Dataset entries
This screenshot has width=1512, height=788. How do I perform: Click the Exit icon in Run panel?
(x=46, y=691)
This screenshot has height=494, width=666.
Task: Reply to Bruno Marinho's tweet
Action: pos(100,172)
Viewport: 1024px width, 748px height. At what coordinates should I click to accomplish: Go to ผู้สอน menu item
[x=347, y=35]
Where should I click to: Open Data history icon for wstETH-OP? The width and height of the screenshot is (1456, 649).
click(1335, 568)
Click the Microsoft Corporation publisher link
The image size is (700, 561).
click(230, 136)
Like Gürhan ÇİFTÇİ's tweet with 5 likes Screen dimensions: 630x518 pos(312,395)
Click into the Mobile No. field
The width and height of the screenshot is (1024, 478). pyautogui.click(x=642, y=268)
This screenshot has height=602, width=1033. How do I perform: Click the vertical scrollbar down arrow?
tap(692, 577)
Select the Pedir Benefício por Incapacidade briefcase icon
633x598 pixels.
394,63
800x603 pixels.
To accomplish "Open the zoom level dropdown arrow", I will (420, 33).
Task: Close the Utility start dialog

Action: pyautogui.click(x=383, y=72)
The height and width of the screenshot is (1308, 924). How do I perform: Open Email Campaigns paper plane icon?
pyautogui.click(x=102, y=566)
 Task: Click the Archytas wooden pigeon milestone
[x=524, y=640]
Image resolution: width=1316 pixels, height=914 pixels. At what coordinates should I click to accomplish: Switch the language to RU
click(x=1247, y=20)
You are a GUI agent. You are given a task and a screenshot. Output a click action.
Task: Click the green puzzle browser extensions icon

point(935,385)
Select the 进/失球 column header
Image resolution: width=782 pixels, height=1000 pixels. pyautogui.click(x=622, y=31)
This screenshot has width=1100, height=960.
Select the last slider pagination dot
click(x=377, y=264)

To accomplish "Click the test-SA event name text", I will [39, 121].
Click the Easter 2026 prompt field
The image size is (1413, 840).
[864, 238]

Aim of the exercise: Produce exactly the lines from the one containing "Image resolution: width=1316" through the final line of the records above, both included, and no others.

Task solution:
Image resolution: width=1316 pixels, height=914 pixels. At what coordinates should I click to accomplish: Switch the language to RU
click(x=1247, y=20)
You are a GUI agent. You are given a task and a screenshot. Output a click action.
Task: Click the green puzzle browser extensions icon

point(935,385)
Select the 进/失球 column header
Image resolution: width=782 pixels, height=1000 pixels. pyautogui.click(x=622, y=31)
This screenshot has width=1100, height=960.
Select the last slider pagination dot
click(x=377, y=264)

To accomplish "Click the test-SA event name text", I will [39, 121].
Click the Easter 2026 prompt field
The image size is (1413, 840).
[864, 238]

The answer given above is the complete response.